A fancy dress hat. A delightful tray for serving light refreshment 
at parties. A crap frisbee. A bizarre torture device for dwarves. A 
snow-shoe. A strange temple for insects. A device that no home can 
be without for gullible fools. A stupidly small shield for medievil 
questing knights.
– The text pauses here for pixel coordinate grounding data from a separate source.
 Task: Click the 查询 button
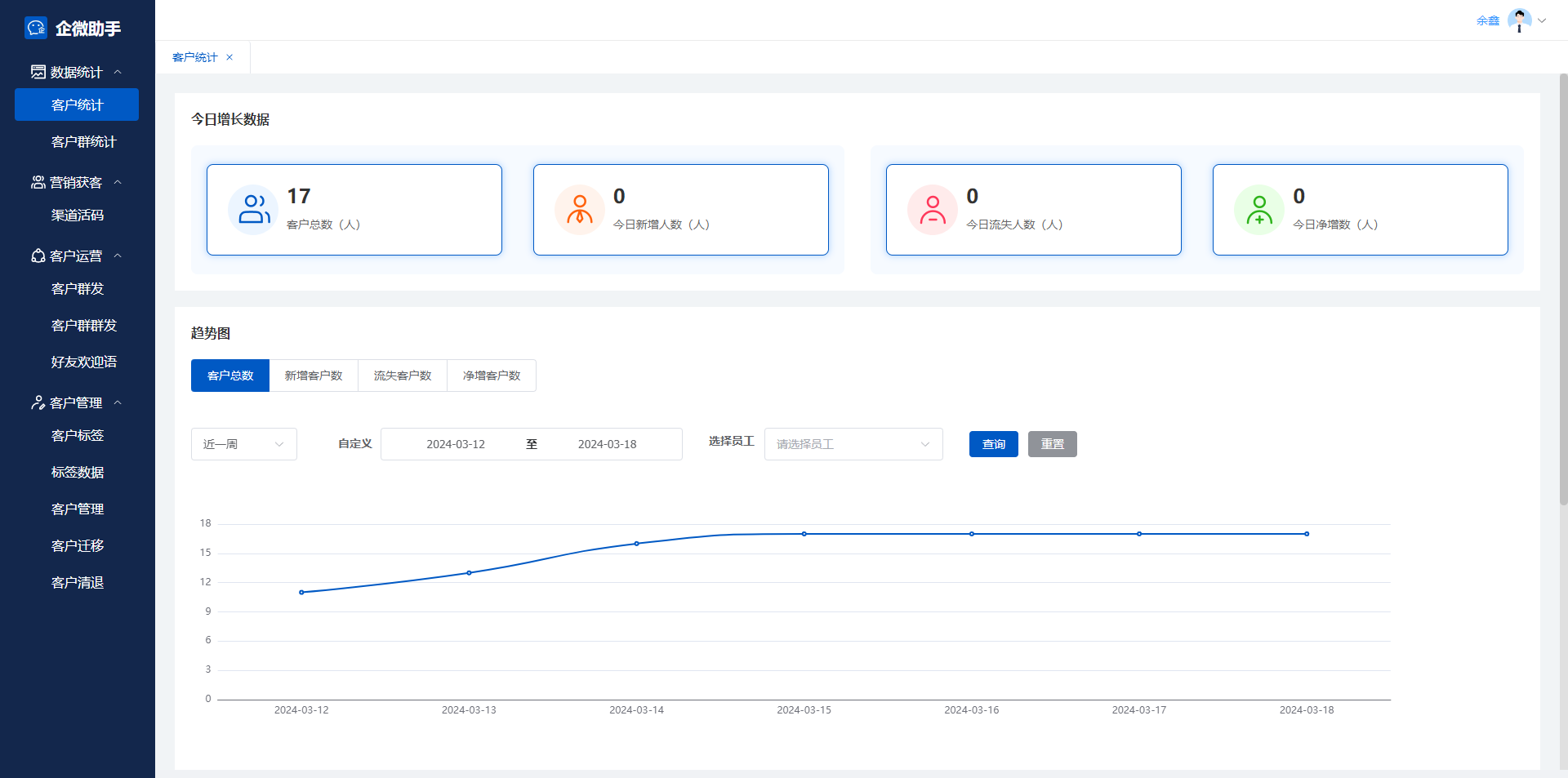[x=993, y=444]

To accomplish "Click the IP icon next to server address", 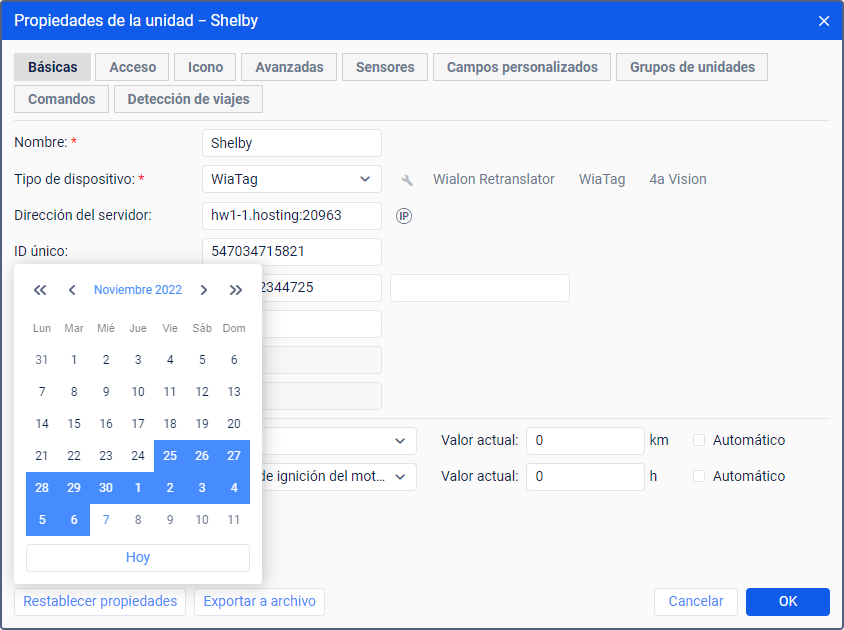I will tap(404, 216).
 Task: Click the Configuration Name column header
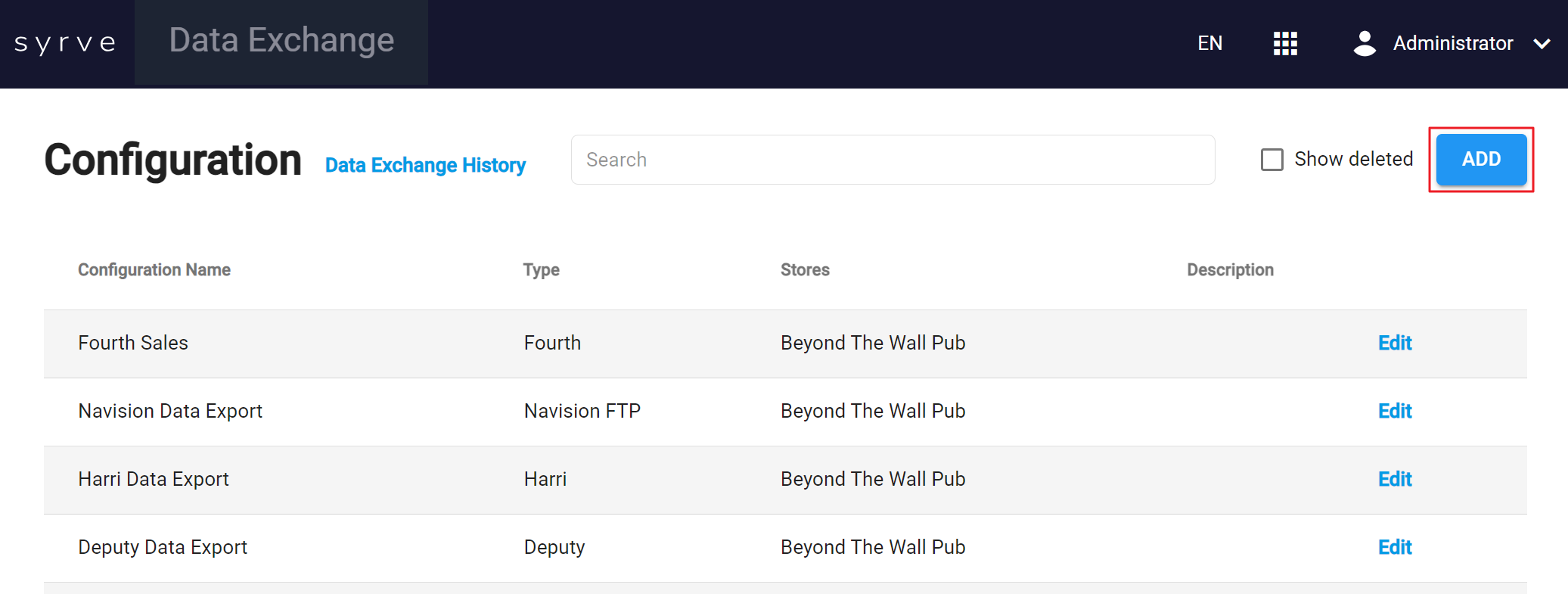(154, 270)
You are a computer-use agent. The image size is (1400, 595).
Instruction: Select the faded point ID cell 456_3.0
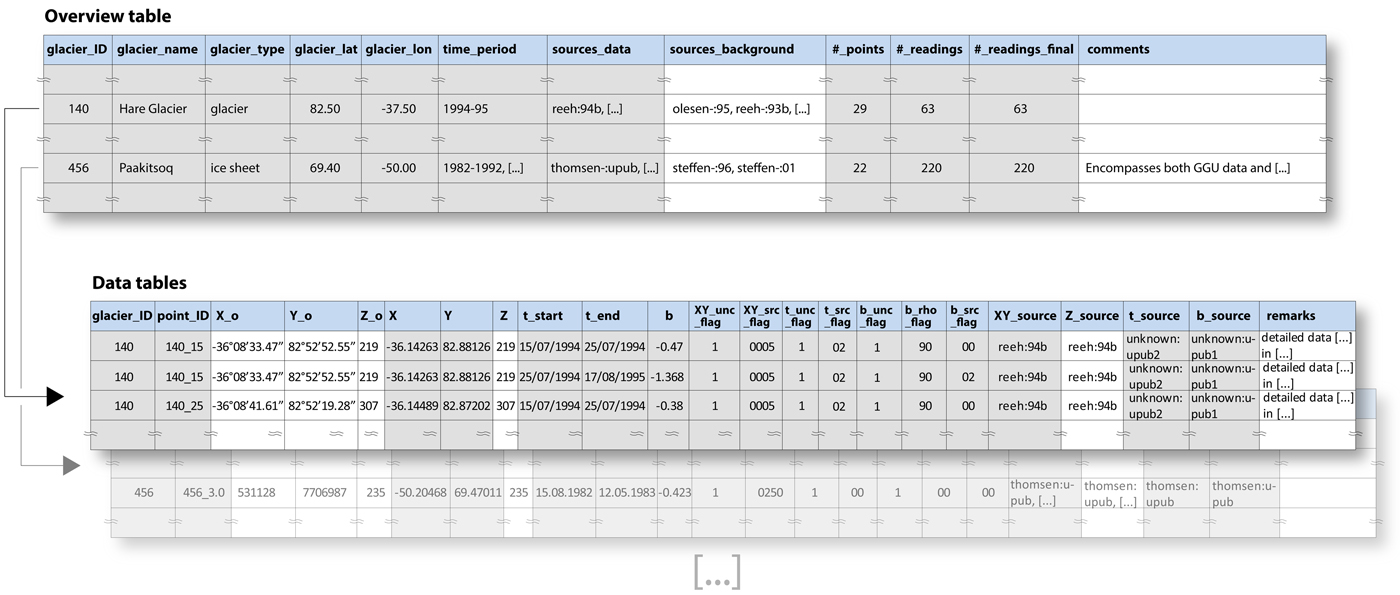tap(206, 492)
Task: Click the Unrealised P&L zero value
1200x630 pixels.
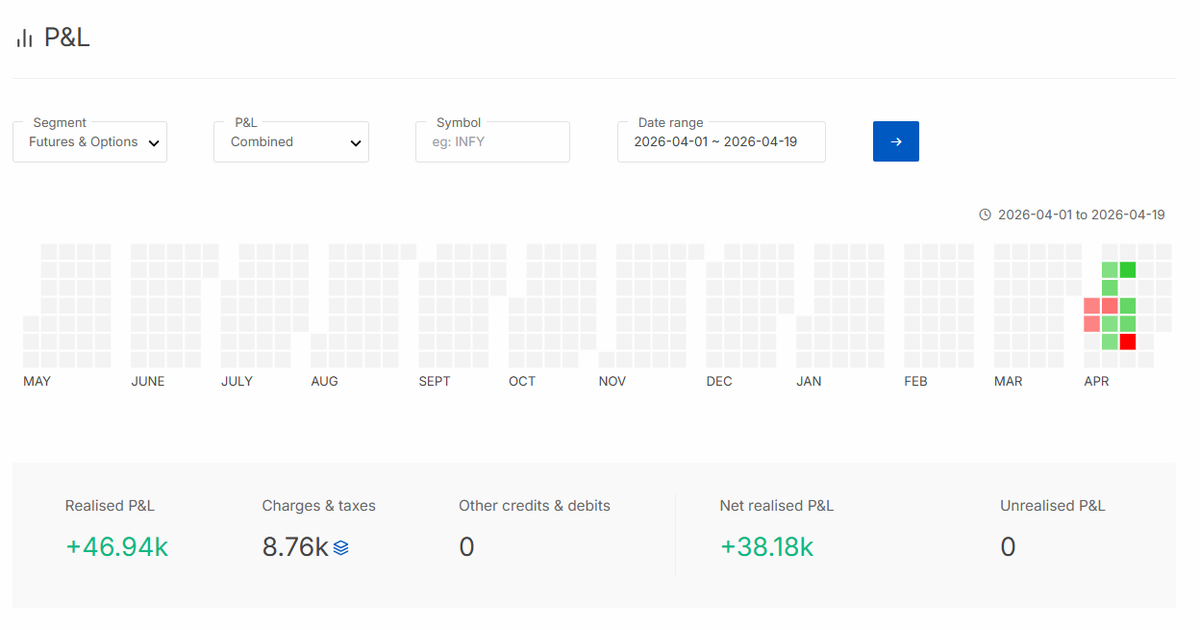Action: 1008,547
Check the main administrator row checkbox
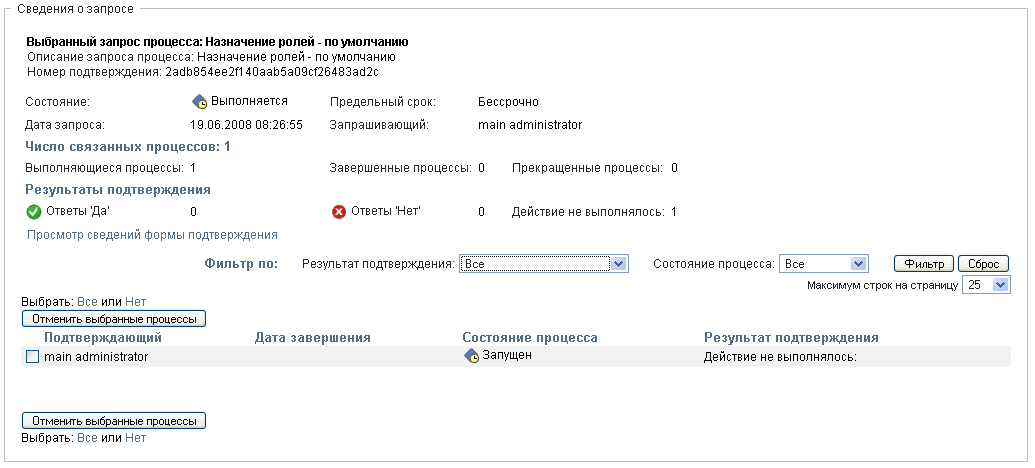 click(x=32, y=357)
A handy bird table for the garden of accountants 
from Slough. .ooo, erm,hmmm,can anyone else think of a number 10? 
does anyone care?
Thought not...

BIG FIGHT OF THE FORTNIGHT

Yup, you read correctly
this fortnights competitors are


Leonard the shrimp
vs
George the manhole cover

Who do YOU think will win?
Write an e-mail to me marked "Vote for the fight" so that I can 
delete them immediately.
Remember when making your choice, the shrimp, though vicious in 
packs doesnt really have the brute strength to penetrate the thick 
metal of the manhole cover. But if course the manhole cover doesnt 
actually move much.

Send your comments to: Rik <Rich.h@btinternet.com> or visit 
http://www.btinternet.com/~weird.stuff1/Rik1.htm.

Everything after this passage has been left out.